Sedona Red Rock News Managing Editor Trista Steers MacVittieLet’s face it, many residents living here weren’t born and raised among the red rocks.

We stumbled upon this place long after much of the city’s history was written by those who either wrote it or witnessed it, some of whom are still around today to recall it.

As transplants, it’s our duty to learn our area’s history, and respect the past and the people who were a part of it.

It’s not uncommon to see “old-timers” shake their heads in disbelief when it seems nobody around knows how water to homes became possible in the high desert or that in 1920 the Village of Oak Creek was a field without a building in sight.

With stoplights popping up all along State Route 89A, they remember when turning off of Airport Road didn’t require the use of a traffic signal.

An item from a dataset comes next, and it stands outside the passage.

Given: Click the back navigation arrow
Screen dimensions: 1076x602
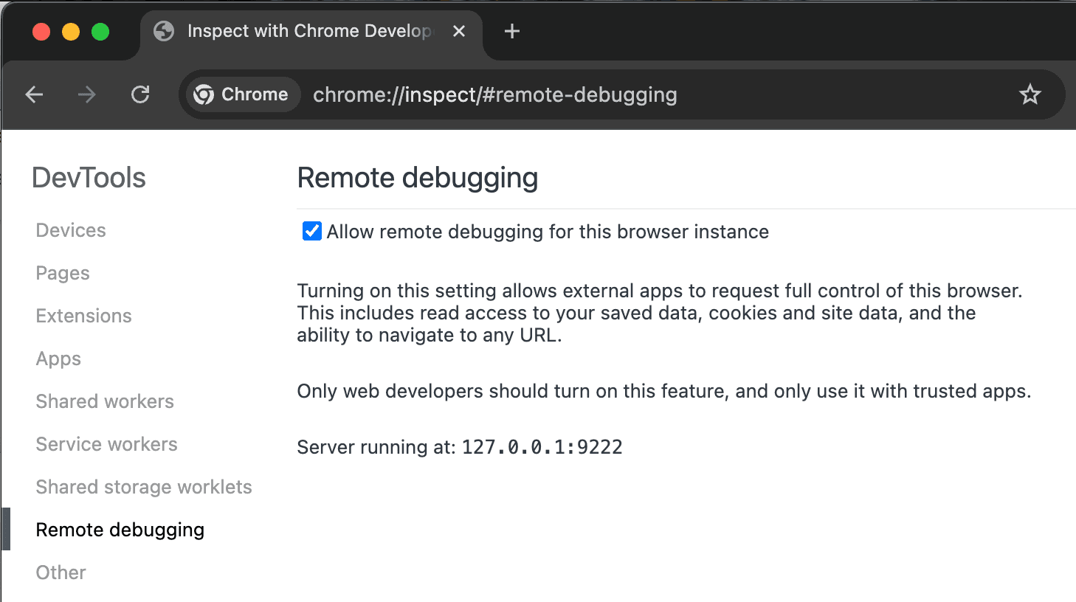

Many remember when the brainchild of Hal Maloney, the St. Patrick’s Day Parade, first marched down State Route 89A in 1970.

They also remember the parade’s hiatus when the Arizona Department of Transportation put constraints on use of the highway, and then the resurrection of the now annual tradition in 1999 by the Sedona Main Street Program with help from Northern Arizona University.

Posse Grounds Park didn’t just appear in West Sedona. Residents remember putting their blood, sweat and tears into the evolution of the park from rodeo grounds to ball fields to what we see today.

Part of appreciating the place we live and what it offers is knowing the stories behind how it all came about.

Who knows how the water utility in Sedona would have developed if George Jordan had not built Sedona’s first tanks and used sand to filter water pumped to his own home and those of his neighbors? Others followed suit, and eventually Arizona Water Co. came in to take over already developed systems.

This year’s History Edition tells many stories of how the city we see around us came to be, recognizing the efforts of those who forged the path for residents who call Sedona home today.